Through a dual effort by the people and government of Switzerland, many effective policies have been passed towards preventing damage of the environment. The three comprehensive plans that make up the country’s recent climate policy are The Green Plan (2013), Environmental Protection Act, and Swiss Biodiversity Strategy (2012). Notable among these policies are plans to protect natural resources, maintain biodiversity, prevent urban sprawl, and preserve water quality. As Switzerland recognizes the importance of its natural resources, the government has passed legislation that will protect it through various sustainability measures. Additionally, its vast array of habitats spread between the tall mountains and deep lakes of the country, have allowed over 50,000 species to exist there; Switzerland has also passed numerous legislation to protect these areas and the species living on them. Switzerland has identified urban sprawl as one of the biggest threats to its natural environment. Hence, it has implemented the spatial planning act, which advocates for higher density urban planning, where cities grow upwards, rather than out. Often called “Europe’s water tower” Switzerland has also implemented additional policies to further its robust water purification system; it has decided to add a new step in the treatment of waste water to eliminate micropollutants found in phytosanitary products.
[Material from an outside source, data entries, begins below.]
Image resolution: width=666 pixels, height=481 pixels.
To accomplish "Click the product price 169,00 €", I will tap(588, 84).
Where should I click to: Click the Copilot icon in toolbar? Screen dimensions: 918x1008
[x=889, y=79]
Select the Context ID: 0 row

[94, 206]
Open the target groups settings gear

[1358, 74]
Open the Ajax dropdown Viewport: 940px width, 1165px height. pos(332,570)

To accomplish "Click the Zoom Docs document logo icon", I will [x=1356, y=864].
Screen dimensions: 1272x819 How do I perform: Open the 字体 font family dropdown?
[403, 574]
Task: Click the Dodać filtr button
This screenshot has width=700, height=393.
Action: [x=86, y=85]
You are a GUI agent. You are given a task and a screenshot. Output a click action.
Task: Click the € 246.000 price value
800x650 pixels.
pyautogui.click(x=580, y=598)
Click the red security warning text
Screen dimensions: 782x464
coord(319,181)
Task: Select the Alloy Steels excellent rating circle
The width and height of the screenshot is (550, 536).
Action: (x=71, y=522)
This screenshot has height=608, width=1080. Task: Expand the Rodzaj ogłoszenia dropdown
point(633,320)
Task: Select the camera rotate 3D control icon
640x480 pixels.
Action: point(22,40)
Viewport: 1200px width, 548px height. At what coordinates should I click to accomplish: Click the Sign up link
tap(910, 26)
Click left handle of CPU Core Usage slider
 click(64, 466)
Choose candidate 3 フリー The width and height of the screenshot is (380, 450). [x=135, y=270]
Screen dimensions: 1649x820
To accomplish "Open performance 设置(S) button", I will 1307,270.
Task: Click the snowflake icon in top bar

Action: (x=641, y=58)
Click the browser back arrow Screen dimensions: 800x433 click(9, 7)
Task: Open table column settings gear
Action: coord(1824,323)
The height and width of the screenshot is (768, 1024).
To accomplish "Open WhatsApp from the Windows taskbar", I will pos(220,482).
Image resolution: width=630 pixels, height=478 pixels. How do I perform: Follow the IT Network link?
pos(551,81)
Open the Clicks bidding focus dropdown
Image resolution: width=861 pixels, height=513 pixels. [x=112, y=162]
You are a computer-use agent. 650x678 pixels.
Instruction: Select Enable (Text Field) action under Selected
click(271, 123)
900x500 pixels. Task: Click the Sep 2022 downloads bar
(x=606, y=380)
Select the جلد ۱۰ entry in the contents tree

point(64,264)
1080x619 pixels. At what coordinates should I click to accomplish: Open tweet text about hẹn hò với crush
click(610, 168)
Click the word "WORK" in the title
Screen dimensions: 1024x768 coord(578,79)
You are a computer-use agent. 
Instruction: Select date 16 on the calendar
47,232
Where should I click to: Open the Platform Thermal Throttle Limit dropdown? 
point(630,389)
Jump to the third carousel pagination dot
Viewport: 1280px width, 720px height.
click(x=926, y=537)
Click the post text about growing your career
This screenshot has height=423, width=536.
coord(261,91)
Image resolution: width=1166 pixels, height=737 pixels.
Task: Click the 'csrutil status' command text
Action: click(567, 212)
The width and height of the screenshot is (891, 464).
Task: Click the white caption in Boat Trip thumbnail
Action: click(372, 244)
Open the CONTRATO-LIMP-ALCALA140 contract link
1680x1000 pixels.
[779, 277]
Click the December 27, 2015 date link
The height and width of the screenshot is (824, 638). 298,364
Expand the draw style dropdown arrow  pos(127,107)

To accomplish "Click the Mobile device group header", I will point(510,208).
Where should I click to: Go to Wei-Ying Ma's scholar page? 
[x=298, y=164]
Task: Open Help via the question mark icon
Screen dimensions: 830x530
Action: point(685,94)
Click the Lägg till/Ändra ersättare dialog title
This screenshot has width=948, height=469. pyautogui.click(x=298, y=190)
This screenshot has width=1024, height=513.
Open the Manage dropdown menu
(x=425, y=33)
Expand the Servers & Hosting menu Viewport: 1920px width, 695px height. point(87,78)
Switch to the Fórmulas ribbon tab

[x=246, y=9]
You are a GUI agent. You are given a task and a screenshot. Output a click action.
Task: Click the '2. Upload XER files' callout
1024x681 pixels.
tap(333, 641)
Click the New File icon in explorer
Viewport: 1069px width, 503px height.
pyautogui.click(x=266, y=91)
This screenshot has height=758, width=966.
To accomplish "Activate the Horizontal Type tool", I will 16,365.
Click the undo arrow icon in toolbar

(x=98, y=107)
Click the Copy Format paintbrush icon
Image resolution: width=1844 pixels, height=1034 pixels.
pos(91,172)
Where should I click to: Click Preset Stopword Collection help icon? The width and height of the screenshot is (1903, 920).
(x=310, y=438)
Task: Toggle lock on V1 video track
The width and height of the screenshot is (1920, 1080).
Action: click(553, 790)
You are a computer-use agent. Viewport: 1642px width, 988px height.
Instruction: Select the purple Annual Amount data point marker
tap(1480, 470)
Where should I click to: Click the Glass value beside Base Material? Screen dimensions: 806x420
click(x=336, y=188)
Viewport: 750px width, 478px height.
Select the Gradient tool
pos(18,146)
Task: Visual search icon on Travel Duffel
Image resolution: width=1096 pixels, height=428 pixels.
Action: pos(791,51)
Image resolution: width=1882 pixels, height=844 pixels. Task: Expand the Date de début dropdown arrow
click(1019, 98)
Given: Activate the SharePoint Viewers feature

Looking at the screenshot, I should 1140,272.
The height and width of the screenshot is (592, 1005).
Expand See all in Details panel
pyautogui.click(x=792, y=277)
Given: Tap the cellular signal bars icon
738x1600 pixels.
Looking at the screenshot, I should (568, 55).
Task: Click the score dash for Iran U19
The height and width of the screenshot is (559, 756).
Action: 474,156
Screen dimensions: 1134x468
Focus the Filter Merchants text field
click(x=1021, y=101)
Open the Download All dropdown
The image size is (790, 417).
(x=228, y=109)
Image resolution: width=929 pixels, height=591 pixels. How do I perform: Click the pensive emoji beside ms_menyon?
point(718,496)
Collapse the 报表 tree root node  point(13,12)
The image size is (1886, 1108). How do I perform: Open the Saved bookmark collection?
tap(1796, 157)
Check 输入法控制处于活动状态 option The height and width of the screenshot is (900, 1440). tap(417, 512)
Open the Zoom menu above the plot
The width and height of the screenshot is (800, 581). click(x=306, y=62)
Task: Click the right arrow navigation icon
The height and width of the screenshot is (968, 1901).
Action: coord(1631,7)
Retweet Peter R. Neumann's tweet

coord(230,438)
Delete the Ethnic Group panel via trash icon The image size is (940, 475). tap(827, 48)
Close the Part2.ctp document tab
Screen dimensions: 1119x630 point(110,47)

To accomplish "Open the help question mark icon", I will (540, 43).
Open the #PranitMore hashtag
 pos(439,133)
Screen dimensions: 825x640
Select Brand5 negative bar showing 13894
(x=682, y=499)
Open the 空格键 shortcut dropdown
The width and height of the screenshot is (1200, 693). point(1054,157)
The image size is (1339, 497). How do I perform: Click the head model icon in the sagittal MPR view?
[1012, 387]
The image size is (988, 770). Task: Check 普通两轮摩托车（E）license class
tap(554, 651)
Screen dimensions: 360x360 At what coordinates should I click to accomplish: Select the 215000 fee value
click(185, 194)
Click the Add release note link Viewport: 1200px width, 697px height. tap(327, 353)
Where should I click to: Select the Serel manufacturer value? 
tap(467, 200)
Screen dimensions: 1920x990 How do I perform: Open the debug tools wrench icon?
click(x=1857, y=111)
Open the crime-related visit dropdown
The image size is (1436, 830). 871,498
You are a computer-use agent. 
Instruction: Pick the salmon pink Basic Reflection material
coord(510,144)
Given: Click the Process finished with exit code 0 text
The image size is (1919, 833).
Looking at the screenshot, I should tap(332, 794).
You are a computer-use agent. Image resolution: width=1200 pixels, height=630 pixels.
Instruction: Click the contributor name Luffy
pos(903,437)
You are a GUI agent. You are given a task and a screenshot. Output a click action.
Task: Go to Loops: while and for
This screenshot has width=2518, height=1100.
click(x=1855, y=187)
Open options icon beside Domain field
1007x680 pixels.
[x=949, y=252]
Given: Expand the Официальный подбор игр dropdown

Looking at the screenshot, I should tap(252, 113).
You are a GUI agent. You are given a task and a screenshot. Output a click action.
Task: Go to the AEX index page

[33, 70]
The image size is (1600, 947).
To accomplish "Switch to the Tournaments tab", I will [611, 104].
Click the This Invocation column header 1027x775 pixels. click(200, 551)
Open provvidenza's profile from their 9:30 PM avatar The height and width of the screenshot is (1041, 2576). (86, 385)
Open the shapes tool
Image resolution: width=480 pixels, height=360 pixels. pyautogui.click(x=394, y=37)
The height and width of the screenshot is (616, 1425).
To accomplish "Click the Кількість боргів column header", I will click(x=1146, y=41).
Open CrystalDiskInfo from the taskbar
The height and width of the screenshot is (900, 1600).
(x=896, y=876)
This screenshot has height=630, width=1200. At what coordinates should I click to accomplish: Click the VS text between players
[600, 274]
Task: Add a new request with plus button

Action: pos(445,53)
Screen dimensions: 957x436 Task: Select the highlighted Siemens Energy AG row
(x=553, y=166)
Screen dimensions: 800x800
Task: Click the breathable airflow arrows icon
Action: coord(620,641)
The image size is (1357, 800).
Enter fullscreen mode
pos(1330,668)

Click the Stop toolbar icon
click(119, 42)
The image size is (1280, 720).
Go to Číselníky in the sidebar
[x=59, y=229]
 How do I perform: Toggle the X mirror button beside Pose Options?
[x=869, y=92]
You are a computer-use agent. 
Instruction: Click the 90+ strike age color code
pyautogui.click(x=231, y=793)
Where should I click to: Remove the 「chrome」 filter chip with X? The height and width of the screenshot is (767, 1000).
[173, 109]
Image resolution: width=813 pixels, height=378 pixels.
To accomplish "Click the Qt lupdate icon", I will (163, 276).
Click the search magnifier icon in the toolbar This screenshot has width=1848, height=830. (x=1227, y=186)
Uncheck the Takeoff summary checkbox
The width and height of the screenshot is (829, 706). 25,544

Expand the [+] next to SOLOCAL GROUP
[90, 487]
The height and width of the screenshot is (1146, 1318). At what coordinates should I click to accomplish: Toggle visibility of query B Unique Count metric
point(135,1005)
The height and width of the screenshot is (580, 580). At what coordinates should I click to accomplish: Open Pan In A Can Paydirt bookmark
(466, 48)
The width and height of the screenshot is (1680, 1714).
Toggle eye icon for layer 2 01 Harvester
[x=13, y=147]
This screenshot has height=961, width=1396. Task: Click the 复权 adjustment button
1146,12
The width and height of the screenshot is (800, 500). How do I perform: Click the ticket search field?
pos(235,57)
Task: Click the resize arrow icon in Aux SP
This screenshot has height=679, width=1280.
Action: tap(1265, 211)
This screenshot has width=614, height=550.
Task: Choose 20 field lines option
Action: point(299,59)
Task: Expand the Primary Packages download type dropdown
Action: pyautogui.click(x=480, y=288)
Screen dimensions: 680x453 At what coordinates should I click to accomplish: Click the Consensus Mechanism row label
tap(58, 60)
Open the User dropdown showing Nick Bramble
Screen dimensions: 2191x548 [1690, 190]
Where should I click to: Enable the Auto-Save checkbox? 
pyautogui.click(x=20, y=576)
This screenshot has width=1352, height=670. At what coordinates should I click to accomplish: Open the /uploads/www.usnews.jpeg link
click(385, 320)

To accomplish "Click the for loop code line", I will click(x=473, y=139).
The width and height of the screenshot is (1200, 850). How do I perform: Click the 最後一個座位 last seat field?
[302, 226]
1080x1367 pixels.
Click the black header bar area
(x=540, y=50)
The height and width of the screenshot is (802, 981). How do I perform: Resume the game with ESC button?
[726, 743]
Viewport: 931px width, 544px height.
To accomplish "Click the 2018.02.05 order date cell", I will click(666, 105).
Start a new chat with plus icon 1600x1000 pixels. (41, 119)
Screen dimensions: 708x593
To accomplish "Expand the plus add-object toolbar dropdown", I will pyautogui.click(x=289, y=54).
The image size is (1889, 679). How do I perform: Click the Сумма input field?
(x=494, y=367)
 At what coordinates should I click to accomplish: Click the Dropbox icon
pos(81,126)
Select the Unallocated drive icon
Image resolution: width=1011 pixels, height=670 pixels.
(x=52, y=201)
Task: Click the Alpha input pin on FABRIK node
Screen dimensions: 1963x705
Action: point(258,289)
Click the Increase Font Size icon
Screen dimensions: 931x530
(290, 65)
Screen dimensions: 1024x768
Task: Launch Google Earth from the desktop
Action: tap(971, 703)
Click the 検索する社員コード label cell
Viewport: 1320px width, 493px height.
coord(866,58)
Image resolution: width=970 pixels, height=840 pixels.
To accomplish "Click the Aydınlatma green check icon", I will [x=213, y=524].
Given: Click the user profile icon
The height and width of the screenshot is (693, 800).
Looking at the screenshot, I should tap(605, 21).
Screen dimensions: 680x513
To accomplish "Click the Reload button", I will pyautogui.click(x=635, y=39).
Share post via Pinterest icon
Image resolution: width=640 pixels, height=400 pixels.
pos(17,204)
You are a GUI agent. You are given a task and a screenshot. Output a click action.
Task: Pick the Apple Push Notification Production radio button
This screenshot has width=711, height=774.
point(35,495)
Switzerland’s commitment to sustainability has led to it being the first country to integrate a green economy into its legislature. This means that after this 2016 vote, Switzerland will focus more on resource efficiency and implementation of a circular economy. It has the additional goal of reducing its resource consumption to a level that can be replicated world wide. Previously the Swiss consumed resources at rate that would require three Earths to sustain. Their new aggressive policy has cut that consumption to a realistic amount in which only one earth is required to sustain.
What makes Switzerland different from many other countries is its powerful dual support for climate policy by both the government and the people. The natural environment of mountains, lakes, and countryside is part of Switzerland’s national identity, and because of this, the Swiss feel a strong commitment towards protecting it.
Other countries using Switzerland as a guide should note this strong dual commitment towards policy. They should also note that this commitment presents itself not only through support of the policy, but also in its creation. Swiss climate policies are created to be integrated across sectors, be those in the economy, the public field, the government, or elsewhere.